Met nadruk wordt erop gewezen, dat slechts dringende redenen tot het verplaatsen van de markt mogen leiden. Te denken valt bijvoorbeeld aan het verrichten van bestratings- en rioleringswerkzaamheden op het marktterrein. De ervaring heeft geleerd, dat marktverplaatsingen de kooplieden sterk in hun omzet benadelen. Het is dus ten enenmale onjuist de markt te verplaatsen terwille van een gebeurtenis welke men op de marktdag op het marktterrein wil laten plaatsvinden. Uiteraard dienen zowel kooplieden als publiek vroegtijdig in kennis te worden gesteld als een marktverplaatsing onvermijdelijk is.
Het aantal kooplieden dat een plaats op de markt moet innemen behoort dusdanig te zijn, dat er enerzijds een gezonde concurrentie bestaat en dat anderzijds de kooplieden een redelijke omzet op de markt kunnen behalen. Uit dien hoofde zullen burgemeester en wethouders het totaal op de markt toe te laten kooplieden aan een maximum moeten binden; dit maximum behoort te worden vastgesteld in overleg met de instanties welke de belangen van de ambulante handel behartigen, waarbij uiteraard de belangen van de burgerij niet uit het oog mogen worden verloren.

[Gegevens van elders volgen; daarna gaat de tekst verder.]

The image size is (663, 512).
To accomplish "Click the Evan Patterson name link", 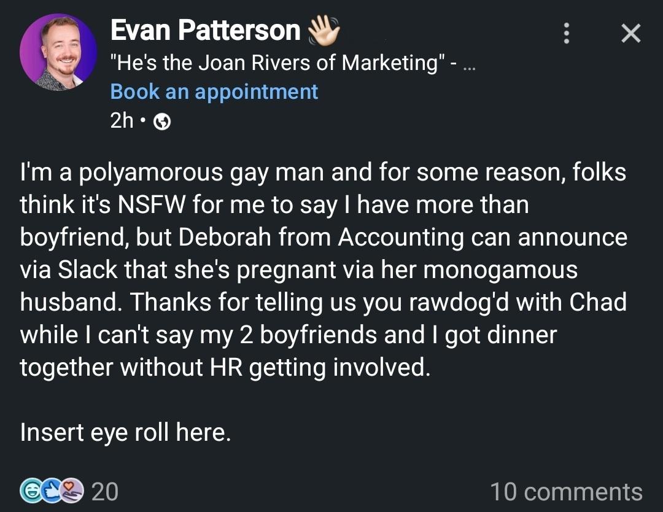I will pyautogui.click(x=205, y=31).
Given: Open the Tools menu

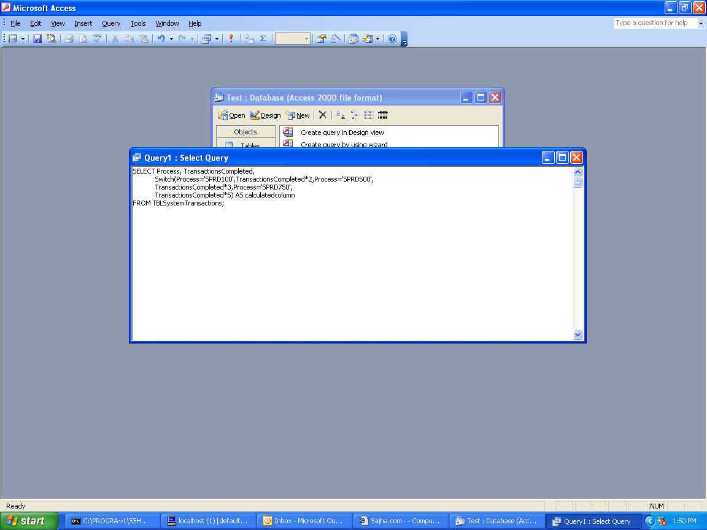Looking at the screenshot, I should (x=137, y=23).
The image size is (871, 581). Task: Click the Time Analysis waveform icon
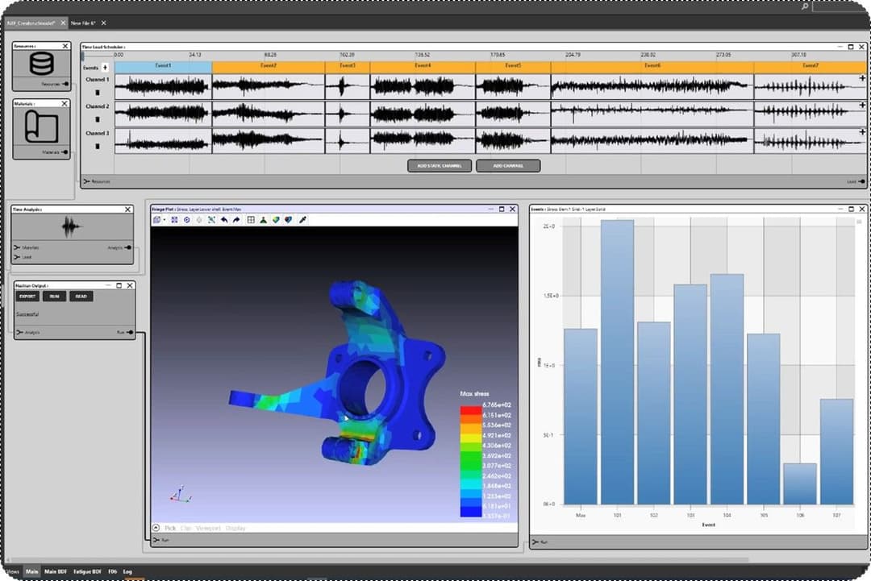[72, 228]
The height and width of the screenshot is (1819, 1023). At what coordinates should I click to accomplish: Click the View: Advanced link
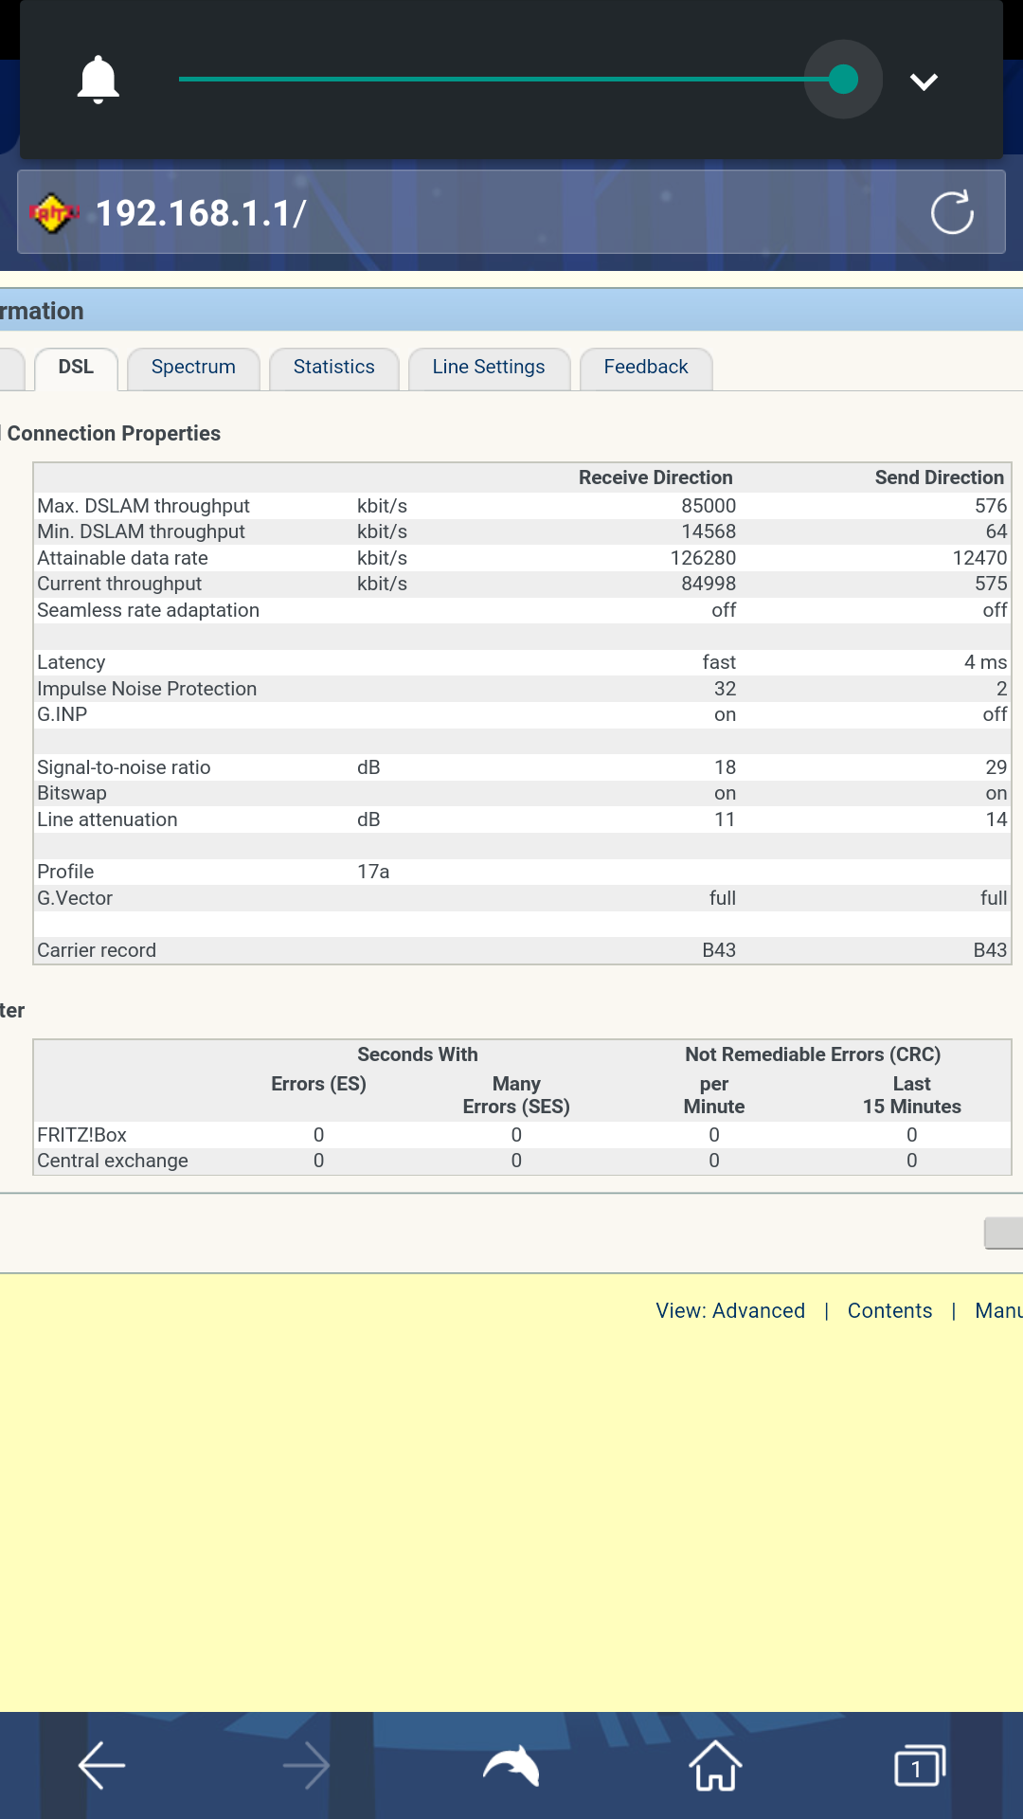(729, 1310)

Teneinde voorts de orde op de markt te waarborgen, dient de mogelijkheid te worden geschapen dat voor het verhandelen van bepaalde artikelen of voor het handeldrijven op een andere wijze dan de traditionele met gebruikmaking van marktkramen, afzonderlijke gedeelten van het marktterrein worden aangewezen.

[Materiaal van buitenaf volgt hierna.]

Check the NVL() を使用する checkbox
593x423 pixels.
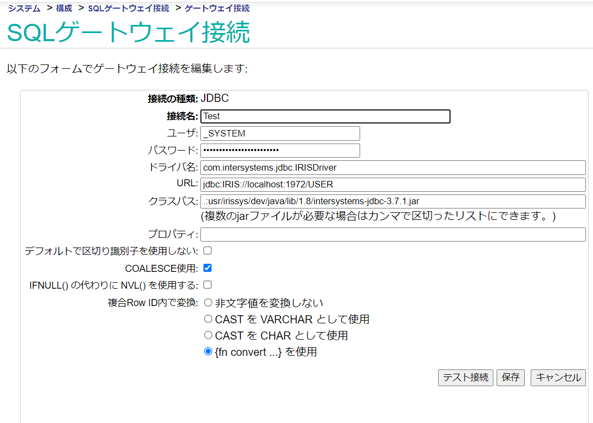click(x=207, y=284)
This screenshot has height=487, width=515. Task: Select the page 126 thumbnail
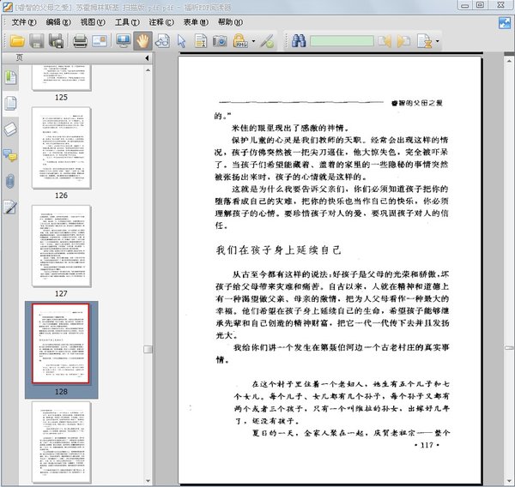pos(61,147)
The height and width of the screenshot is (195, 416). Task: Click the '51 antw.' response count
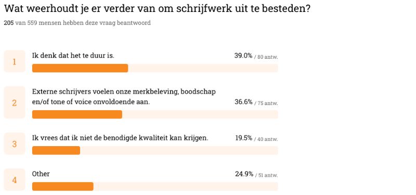pyautogui.click(x=268, y=175)
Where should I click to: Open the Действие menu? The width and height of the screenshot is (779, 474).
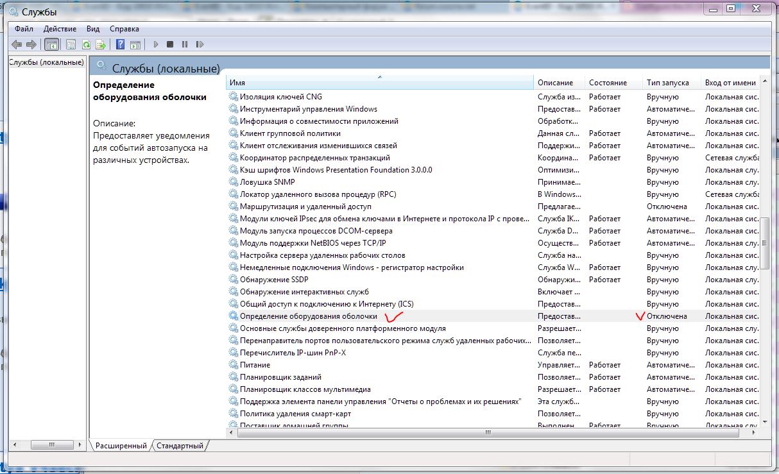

Het tweede lid van dit artikel schept de mogelijkheid een beperkt aantal kooplieden voor alle of voor een aantal artikelengroepen toe te laten. Op deze wijze kan bereikt worden, dat op de markt een zo groot mogelijke verscheidenheid aan artikelengroepen aanwezig is en kan voorkomen worden, dat teveel kooplieden van een artikelengroep op de markt optreden. In de tekst van de verordening is met opzet niet het woord "branche" gebruikt. Op gesaneerde markten komt het immers dikwijls voor dat kooplieden slechts bepaalde artikelen uit een branche verkopen, terwijl andere kooplieden, ingeschreven voor dezelfde branche, doch met een ander assortiment, op een bepaald moment eveneens overgaan tot verkoop van de reeds door eerstgenoemden aangeboden artikelen; daarbij beroepen de laatsten zich dan op de branche waarvoor zij staan ingeschreven. Door nu van artikelengroep te spreken worden burgemeester en wethouders in staat gesteld tot een duidelijke afbakening van het door elke koopman te voeren assortiment.

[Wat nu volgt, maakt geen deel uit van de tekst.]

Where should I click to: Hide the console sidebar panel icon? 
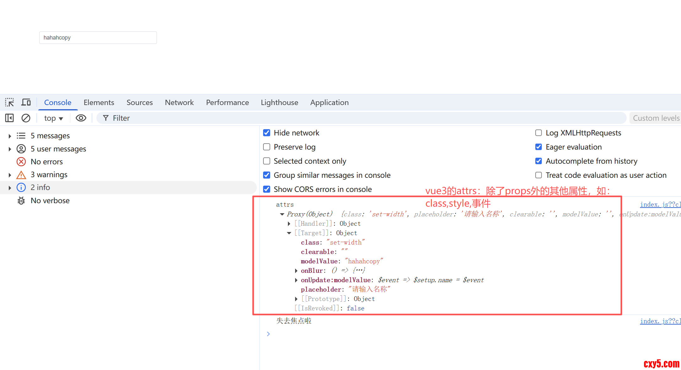[9, 118]
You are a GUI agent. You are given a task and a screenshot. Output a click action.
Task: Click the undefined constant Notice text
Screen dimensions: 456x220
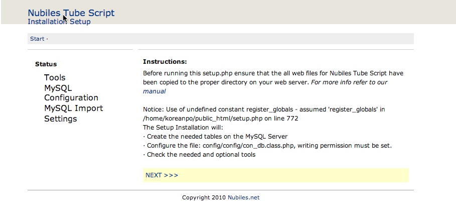coord(264,109)
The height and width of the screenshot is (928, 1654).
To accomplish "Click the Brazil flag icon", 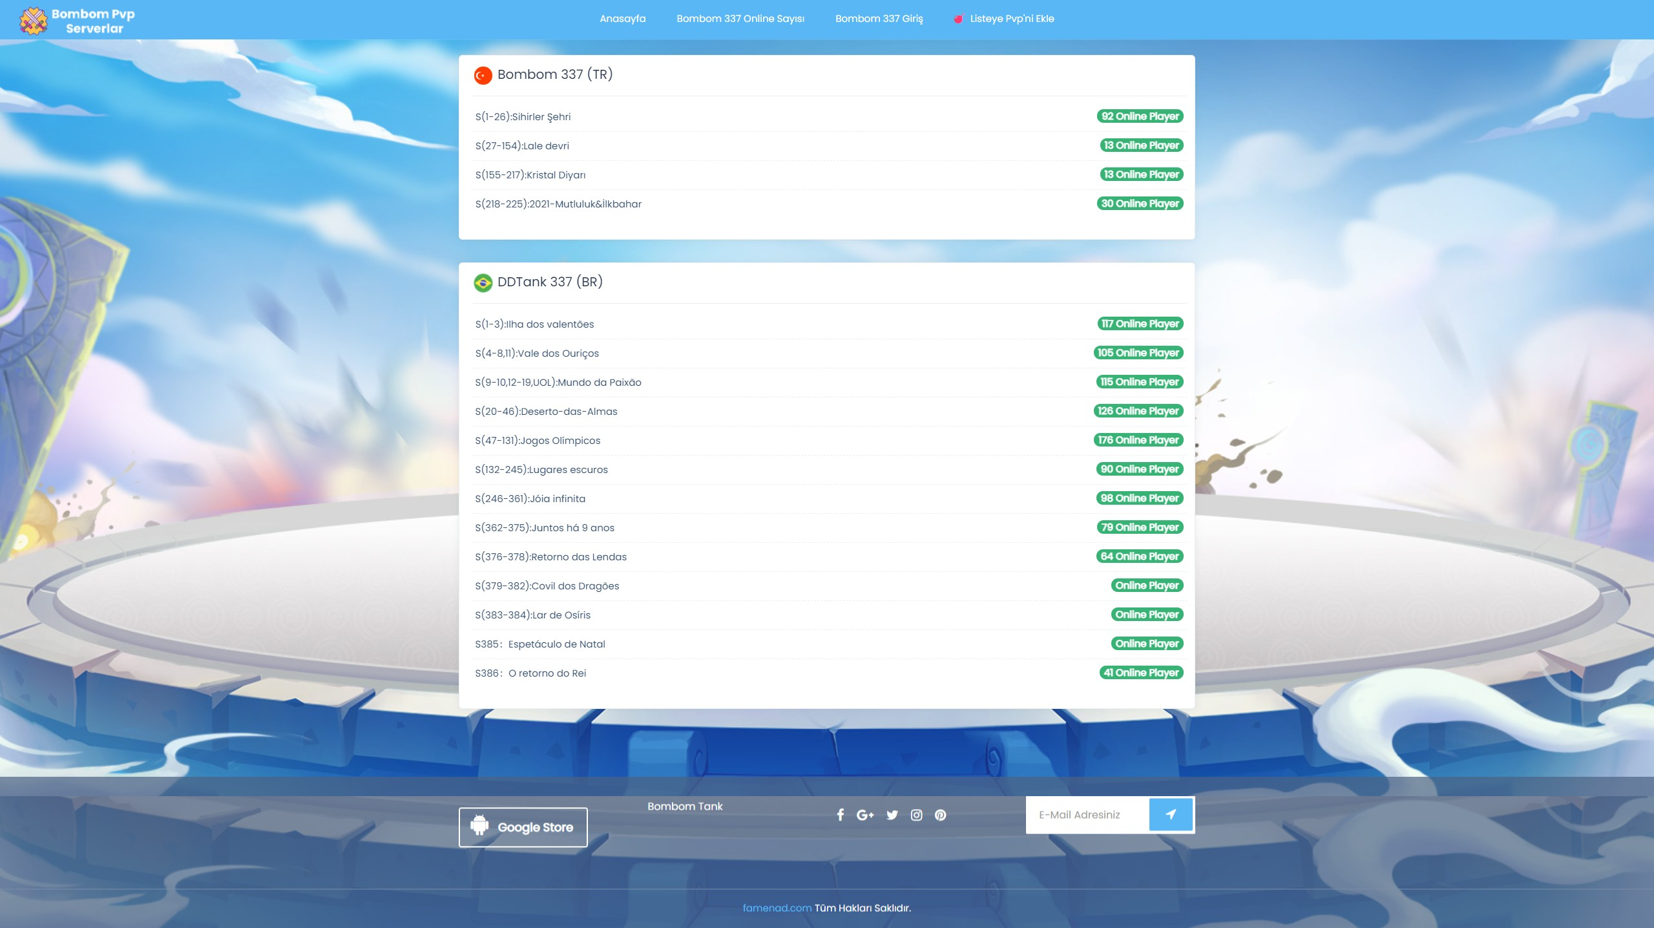I will pos(483,282).
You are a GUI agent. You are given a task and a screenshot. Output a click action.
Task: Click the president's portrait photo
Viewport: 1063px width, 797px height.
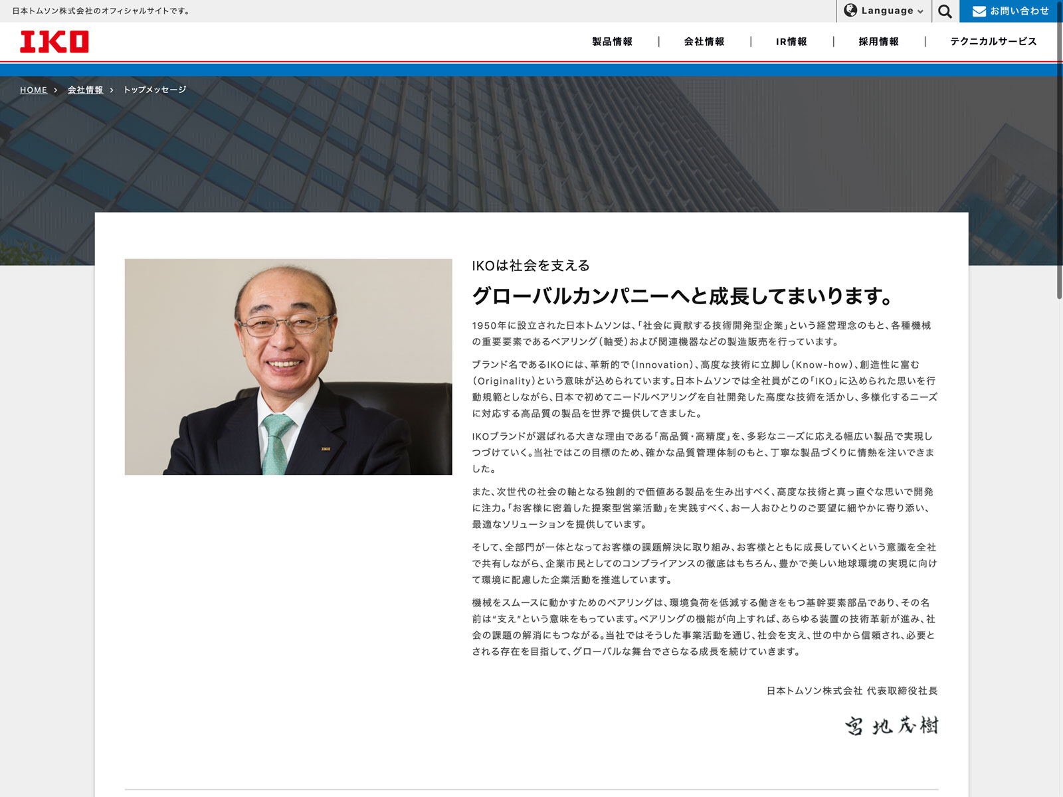pyautogui.click(x=288, y=367)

Ten aanzien van de sanering van markten zij overigens met nadruk gesteld dat het C.O.M. na rijp beraad en aan de hand van ervaringen uit de praktijk, heeft gemeend dat de grens voor het al dan niet saneren van een markt dient te worden gelegd bij ongeveer 60 standplaatshouders. Onder die grens is het in het belang van de verscheidenheid aan assortiment niet verstandig om de markt vrij te laten, boven de grens van 60 standplaatshouders wordt een te strikt gesaneerde markt niet meer verantwoord geacht.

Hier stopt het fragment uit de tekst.